Cosa significa quindi il gesto di Trump licenziare il capo del Pentagono e sostituirlo con un altro alla fine del suo mandato, se non l’intenzione di predisporre una operazione speciale per far saltare il tavolo e, fra le opzioni della Casa Bianca, quella della guerra all’Iran è la più probabile, consigliata anche da Netanyahu.
Secondo vari analisti, potrebbe essere stato già preparato il terreno per una guerra USA-Iran, alla luce delle notizie correlate dal Dipartimento di Stato USA che sta pianificando un “diluvio” di nuovi Sanzioni all’Iran nei prossimi giorni. Le nuove sanzioni e altre pressioni correlate sull’Iran potrebbero essere seguite da “eventi scatenanti” come atti di terrore anti-USA attribuiti all’Iran e i suoi delegati in Iraq e altrove, culminati in una guerra totale.
Non ci vuole molta fantasia per indovinare quale sarebbe lo scenario predisposto.
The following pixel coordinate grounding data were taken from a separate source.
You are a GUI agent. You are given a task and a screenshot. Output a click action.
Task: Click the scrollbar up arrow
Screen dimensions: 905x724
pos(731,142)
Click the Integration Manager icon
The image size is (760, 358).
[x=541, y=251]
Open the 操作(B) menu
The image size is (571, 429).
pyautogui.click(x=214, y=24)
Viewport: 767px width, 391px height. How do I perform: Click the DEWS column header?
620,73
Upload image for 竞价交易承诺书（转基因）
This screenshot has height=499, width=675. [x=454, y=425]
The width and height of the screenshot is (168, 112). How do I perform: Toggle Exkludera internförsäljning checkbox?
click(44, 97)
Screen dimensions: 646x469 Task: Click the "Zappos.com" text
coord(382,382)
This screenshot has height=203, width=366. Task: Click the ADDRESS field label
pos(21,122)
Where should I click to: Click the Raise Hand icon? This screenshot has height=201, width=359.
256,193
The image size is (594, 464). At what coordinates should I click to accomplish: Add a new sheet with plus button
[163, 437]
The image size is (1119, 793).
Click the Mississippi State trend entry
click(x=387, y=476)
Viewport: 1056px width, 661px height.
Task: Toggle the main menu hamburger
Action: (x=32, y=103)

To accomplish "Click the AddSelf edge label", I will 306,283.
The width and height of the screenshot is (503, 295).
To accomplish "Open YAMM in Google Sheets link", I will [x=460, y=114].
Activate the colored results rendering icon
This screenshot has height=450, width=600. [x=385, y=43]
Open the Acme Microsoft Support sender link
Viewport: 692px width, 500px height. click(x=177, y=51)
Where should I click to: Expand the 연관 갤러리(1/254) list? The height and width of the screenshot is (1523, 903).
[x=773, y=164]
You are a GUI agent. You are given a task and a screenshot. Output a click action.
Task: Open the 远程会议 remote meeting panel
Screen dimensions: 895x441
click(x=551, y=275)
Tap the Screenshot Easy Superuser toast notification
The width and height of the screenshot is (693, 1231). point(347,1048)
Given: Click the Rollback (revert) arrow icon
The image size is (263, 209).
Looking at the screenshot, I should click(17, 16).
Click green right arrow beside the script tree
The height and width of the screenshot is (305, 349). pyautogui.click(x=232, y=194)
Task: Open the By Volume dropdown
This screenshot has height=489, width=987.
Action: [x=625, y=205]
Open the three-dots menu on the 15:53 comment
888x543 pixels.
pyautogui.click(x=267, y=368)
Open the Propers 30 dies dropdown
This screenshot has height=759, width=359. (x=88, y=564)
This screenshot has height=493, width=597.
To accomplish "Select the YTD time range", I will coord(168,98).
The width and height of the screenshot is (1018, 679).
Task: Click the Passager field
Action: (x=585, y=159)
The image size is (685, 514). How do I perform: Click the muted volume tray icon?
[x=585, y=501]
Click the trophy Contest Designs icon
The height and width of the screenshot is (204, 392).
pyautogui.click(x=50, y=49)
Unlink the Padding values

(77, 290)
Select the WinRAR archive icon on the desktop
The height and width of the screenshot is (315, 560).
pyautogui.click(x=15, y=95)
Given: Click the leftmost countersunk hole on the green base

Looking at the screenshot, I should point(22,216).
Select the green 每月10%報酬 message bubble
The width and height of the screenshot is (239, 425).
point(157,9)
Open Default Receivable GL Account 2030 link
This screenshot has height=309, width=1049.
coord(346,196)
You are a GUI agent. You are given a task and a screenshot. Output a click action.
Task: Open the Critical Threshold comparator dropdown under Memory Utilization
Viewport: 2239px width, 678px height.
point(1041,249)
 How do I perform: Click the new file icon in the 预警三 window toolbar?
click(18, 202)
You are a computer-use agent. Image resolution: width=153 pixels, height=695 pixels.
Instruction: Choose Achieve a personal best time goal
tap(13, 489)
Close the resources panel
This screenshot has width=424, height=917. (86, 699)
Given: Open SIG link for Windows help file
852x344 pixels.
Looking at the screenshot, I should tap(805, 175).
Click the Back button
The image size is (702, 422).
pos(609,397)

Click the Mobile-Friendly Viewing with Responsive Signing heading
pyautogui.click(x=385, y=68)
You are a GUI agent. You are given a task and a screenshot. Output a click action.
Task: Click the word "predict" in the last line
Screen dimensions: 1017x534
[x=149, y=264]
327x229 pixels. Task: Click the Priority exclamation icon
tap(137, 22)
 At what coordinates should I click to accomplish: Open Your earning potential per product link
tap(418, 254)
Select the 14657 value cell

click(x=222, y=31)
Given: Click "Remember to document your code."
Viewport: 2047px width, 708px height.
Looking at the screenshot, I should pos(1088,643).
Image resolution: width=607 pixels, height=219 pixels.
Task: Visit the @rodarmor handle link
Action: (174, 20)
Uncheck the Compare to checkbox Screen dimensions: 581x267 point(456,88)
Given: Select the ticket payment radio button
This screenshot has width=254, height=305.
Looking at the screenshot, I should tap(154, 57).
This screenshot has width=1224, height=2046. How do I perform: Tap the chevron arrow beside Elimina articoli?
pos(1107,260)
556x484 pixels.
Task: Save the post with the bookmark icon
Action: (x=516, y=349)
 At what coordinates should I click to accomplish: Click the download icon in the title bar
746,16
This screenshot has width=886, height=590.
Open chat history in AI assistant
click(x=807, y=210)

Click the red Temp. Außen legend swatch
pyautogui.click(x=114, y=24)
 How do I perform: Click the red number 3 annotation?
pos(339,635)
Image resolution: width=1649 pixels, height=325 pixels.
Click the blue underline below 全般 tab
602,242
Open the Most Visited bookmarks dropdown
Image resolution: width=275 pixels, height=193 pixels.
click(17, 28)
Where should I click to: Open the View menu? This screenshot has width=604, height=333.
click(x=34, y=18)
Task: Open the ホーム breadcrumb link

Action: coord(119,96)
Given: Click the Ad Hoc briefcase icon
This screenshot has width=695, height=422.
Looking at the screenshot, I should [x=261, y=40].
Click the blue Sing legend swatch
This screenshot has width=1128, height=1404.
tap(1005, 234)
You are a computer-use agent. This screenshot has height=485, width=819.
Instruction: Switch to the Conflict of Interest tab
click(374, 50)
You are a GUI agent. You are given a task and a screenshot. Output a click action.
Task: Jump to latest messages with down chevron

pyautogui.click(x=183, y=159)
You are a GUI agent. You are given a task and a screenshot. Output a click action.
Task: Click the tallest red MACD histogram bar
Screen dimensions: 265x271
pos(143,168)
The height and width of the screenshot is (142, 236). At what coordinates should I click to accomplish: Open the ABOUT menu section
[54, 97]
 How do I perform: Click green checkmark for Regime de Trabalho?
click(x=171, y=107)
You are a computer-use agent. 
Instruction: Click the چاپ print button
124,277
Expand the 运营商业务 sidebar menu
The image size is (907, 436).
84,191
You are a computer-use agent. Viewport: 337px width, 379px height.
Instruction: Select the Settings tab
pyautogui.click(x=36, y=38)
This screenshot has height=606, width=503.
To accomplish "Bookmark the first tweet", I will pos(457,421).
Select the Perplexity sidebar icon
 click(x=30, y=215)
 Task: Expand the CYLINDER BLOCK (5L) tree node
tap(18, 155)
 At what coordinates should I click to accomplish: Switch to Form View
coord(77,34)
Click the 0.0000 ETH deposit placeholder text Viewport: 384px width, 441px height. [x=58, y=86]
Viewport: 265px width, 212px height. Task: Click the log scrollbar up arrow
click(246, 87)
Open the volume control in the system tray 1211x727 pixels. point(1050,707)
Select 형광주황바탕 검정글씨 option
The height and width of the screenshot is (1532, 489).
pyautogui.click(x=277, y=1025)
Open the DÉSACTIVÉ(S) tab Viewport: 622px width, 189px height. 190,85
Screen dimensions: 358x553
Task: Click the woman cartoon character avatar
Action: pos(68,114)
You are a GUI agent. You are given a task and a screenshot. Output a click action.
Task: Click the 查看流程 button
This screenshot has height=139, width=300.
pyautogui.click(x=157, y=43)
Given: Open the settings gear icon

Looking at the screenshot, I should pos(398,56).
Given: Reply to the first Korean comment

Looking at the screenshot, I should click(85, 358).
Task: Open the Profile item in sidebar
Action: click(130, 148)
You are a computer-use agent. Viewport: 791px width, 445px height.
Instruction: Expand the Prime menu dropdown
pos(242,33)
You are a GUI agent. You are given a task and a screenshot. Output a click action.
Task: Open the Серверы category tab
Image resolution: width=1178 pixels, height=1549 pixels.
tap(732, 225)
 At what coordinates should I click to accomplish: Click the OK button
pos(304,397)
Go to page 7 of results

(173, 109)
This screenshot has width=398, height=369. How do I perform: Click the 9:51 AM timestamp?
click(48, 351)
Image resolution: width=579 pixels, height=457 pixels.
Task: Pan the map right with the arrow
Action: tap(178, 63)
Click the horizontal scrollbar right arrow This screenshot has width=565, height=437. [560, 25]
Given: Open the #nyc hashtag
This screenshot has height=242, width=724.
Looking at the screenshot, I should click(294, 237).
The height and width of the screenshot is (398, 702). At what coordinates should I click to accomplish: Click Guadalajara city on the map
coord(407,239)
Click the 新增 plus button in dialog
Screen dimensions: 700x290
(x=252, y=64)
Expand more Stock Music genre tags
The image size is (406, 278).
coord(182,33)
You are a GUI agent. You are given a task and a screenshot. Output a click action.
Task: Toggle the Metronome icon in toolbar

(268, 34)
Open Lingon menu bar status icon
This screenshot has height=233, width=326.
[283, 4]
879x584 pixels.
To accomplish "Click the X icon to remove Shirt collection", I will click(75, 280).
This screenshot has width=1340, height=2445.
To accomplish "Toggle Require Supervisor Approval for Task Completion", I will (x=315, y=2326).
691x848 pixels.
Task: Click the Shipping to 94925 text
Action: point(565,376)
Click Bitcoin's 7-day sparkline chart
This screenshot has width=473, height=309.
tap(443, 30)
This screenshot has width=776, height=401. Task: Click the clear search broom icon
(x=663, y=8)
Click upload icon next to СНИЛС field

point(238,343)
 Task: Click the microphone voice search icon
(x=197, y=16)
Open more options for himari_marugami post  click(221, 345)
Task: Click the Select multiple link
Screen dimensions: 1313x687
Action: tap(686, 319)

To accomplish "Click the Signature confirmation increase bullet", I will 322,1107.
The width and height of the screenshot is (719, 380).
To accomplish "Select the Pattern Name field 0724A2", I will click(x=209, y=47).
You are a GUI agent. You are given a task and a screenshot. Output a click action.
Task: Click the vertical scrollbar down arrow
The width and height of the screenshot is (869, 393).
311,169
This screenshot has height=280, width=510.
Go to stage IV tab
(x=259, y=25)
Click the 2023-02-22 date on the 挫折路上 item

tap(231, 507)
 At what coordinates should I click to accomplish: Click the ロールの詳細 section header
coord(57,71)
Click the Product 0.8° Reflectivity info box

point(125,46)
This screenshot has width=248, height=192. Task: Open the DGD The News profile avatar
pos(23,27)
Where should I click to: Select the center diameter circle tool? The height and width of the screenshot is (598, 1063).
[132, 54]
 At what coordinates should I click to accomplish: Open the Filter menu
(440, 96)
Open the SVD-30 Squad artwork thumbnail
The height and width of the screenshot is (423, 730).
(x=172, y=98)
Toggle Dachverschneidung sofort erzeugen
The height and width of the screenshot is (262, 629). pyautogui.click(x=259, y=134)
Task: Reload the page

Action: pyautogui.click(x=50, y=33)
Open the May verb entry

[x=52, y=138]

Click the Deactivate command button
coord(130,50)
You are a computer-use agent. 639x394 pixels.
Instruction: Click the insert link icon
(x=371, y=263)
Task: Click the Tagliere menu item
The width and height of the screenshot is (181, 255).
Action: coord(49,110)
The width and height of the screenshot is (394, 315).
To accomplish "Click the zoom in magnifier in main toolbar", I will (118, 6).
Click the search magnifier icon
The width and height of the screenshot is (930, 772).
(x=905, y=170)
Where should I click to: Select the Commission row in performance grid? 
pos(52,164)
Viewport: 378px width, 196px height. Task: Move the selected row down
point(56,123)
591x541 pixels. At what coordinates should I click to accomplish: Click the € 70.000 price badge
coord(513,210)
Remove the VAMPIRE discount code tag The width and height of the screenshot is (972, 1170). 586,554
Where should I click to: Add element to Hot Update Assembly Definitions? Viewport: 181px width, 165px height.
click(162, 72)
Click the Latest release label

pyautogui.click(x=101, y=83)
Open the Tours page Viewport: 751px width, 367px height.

La posizione di Trump potrebbe essere rafforzata se gli Stati Uniti si trovassero improvvisamente in uno stato di guerra nelle prossime settimane, creando una situazione di emergenza che consentirebbe a Trump utilizzare a suo vantaggio lo status di “presidente in tempo di guerra” e quindi userebbe in qualche modo quella qualifica per evitare di essere sfrattato nell’immediato dalla casa Bianca.
Trump potrebbe fare leva su Israele che si presterebbe per predisporre la provocazione, una fals flag, quella di un attacco dell’Iran, magari alle petroliere o a una base USA, di cui dare la colpa a Teheran e far scatenare una dura reazione da parte degli USA, compreso un possibile attacco ad alto rischio contro gli impianti nucleari iraniani.
I sionisti sono maestri in questo tipo di operazioni.

Netanyahu minaccia l’Iran

Questa opportunità realizzerebbe il vecchio sogno di Netanyahu di una guerra all’Iran (fino all’ultimo marine) visto che Netanyahu teme, con l’ingresso di Biden alla Casa Bianca, l’avvento di una politica di normalizzazione con l’Iran. Una occasione da sfruttare prima che Trump vada fuori dallo Studio Ovale. Un favore ad un vecchio amico non si nega e Trump e Netanyahu sono “vecchi compari”.
Una situazione come questa realizzerebbe il “fatto compiuto” per la nuova amministrazione Biden che, una volta subentrata, si verrebbe obbligata a decretare uno stato di guerra con l’Iran e la conseguente mobilitazione di forze per difenderegli alleati degli USA nel Golfo.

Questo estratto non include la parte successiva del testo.